Reading text:
++++++

A century after Culpepper, Elizabeth Blackwell included both Cicely and Alexander in her Curious Herbal (1737-39), an ambitious enterprise she took on to pay her husband’s debts and get him out of debtor’s prison (she was successful, but he was later implicated in a treasonous conspiracy and executed).  The British Library has digitized King George III’s copy, so everyone can see Elizabeth’s hand-colored engravings drawn from specimens in the Chelsea Physic Garden.


The Milkman Cometh

Today’s post is prompted by a great photograph of Salem milkmen about to go on their delivery routes given to me by my friend Nelson Dionne.  It was taken by the turn-of-the-(last)century commercial photographer Leland Tilford, who was really good at these “daily life” scenes.  Nelson acquired about 300 of the Tilford photographs and published many of them in an Arcadia book he co-authored with Jerome Curley called SalemThen & Now (2009).  I just love this particular photograph:  the line of earnest milkmen and their horses about to go to work, the lone man leaning out of the second-story window, the banner drink buttermilk, live forever.  This is really another world, and only a mere century away!

On Sunday, I recovered from having hundreds of people file through my house for the May Day tour (they were all lovely, but it is still an exhausting experience) by lying on the couch and watching old movies from the 1950s and 1960s, all of which seemed to feature milkmen as minor, but still contributing, characters.  There was a time when the milkman was a regular presence in homes, but certainly no longer.  I’m old enough, and spent my childhood in a rural enough place, to remember deliveries of milk in glass bottles in general, and the cream on top in particular, but there is a dairy in Salem (Puleo‘s, established in 1928) that still delivers today.  New England, of course, is a dairy dreamland, and a couple of years ago Historic New England had a great traveling exhibition, which is still archived on their site, entitled From Dairy to Doorstep:  Milk Delivery in New England, 1860-1960.  It is so interesting to see the development and transformation of this important industry, from commercialization through mechanization and pasteurization, in a regional context.  But after viewing the exhibition in reality a couple of years ago, and digitally today, I was still thirsty for more.

Scenes from the expanding dairy industry in the northeastern US, 1910s-1950s:

8-year-old Jack in western Massachusetts gets ready for his milk deliveries on a “stone boat”, from a Lewis  Wickes Hine report on rural child labor in the Library of Congress, 1915; a milkman making deliveries in the New York suburbs, 1925, and H.P. Hood milkmen and trucks in the 1950s, University of Massachusetts Special Collections.

From at least the 1920s, there were escalating emphases on sterilization and specialization; here in New England, the Hood Company definitely showcased the former, while condensed and super-creamy “swiss milk” represented new milk markets.

++++++

Extracted records:
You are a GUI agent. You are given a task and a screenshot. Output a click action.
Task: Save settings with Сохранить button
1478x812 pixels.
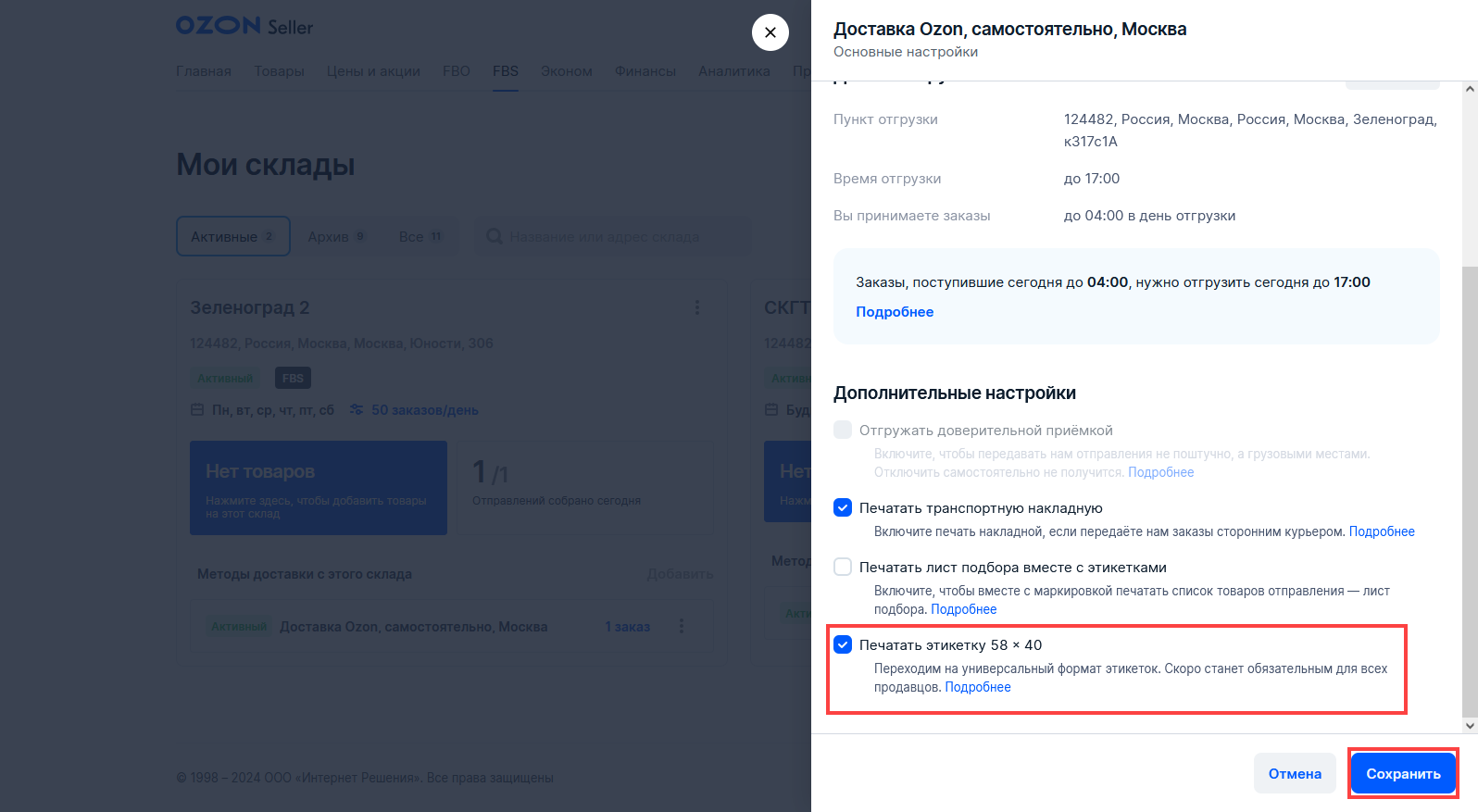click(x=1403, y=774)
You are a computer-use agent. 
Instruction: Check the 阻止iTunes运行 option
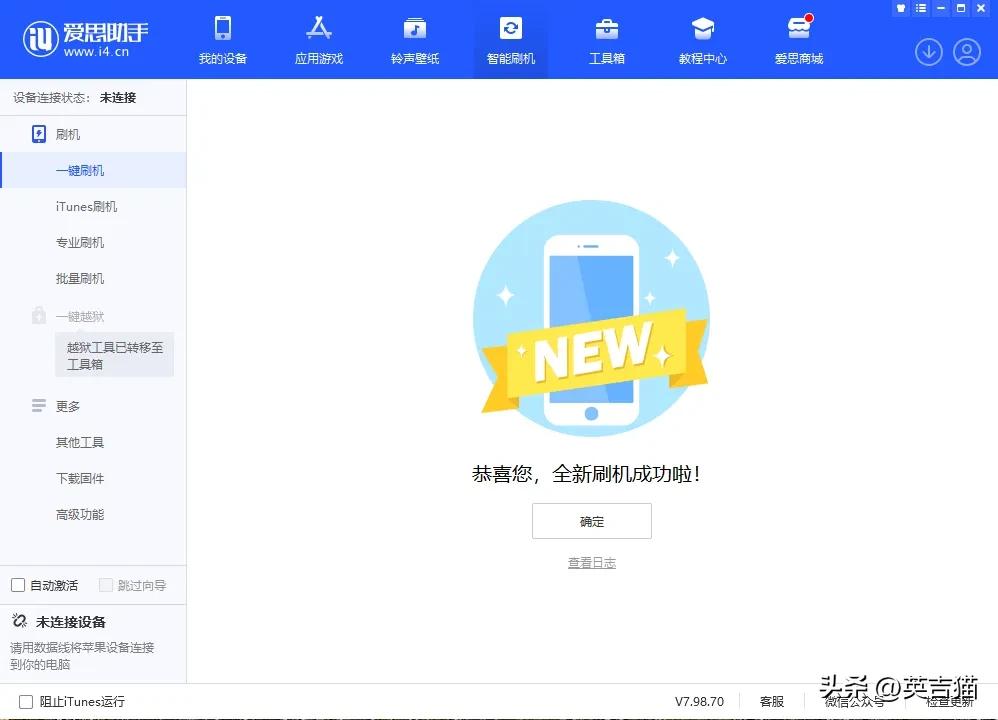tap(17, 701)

++++++

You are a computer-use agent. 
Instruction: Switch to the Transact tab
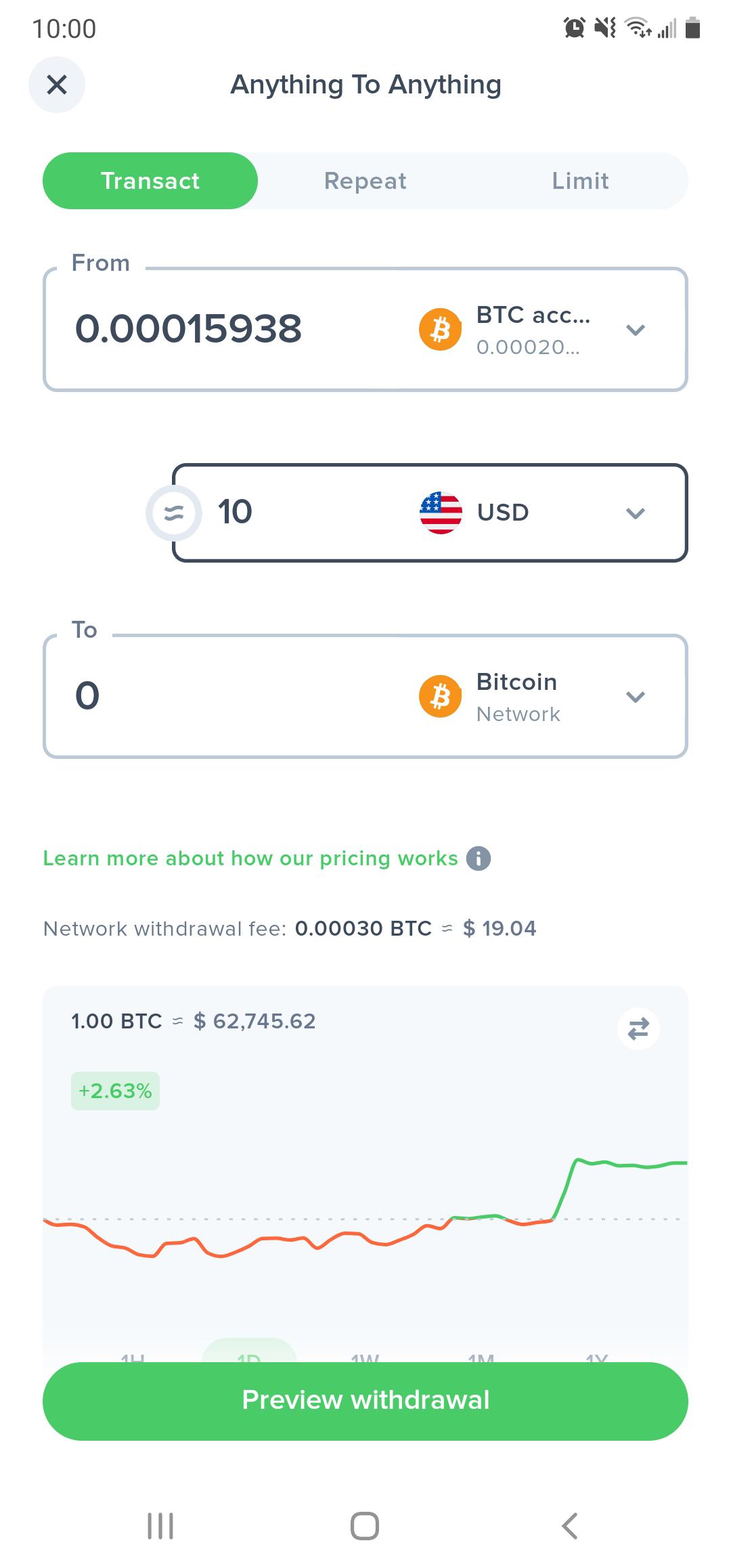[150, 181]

++++++

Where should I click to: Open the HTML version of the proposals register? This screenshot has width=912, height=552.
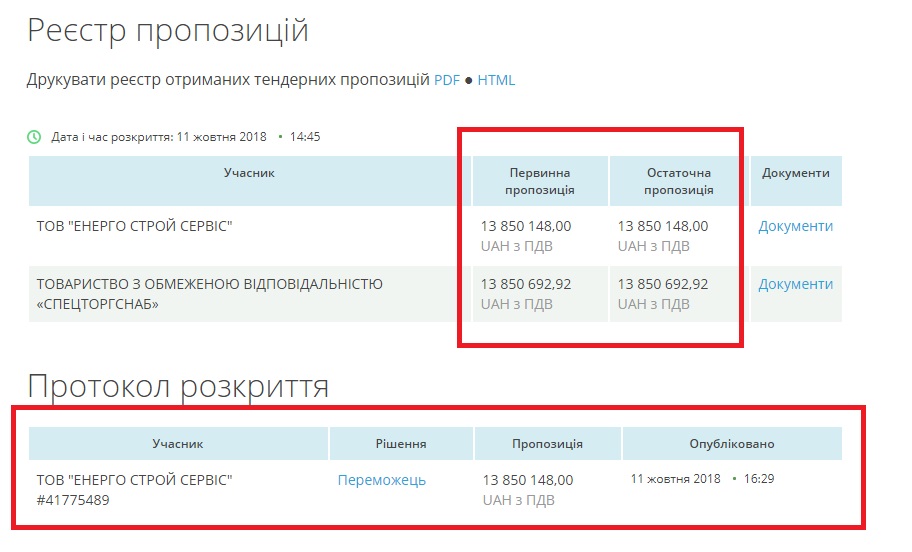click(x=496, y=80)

++++++

Problems to solve:
**a.** From the text on milk delivery, copy the passage between "Scenes from the" and "Massachusetts Special Collections.", inclusive.
**b.** Translate this sentence from the text on milk delivery into Spanish: "There was a time when the milkman was a regular presence in homes, but certainly no longer."
**c.** Answer these questions using the text on milk delivery:
(i) About how many of the Tilford photographs did Nelson acquire?
(ii) In what year was Puleo's dairy in Salem established?
(iii) What span of years does the title of the Historic New England exhibition cover?

Answers to each task:
**a.**
Scenes from the expanding dairy industry in the northeastern US, 1910s-1950s:

8-year-old Jack in western Massachusetts gets ready for his milk deliveries on a “stone boat”, from a Lewis  Wickes Hine report on rural child labor in the Library of Congress, 1915; a milkman making deliveries in the New York suburbs, 1925, and H.P. Hood milkmen and trucks in the 1950s, University of Massachusetts Special Collections.

**b.** Hubo un tiempo en que el lechero era una presencia habitual en los hogares, pero sin duda ya no lo es.

**c.**
(i) About 300
(ii) 1928
(iii) 1860-1960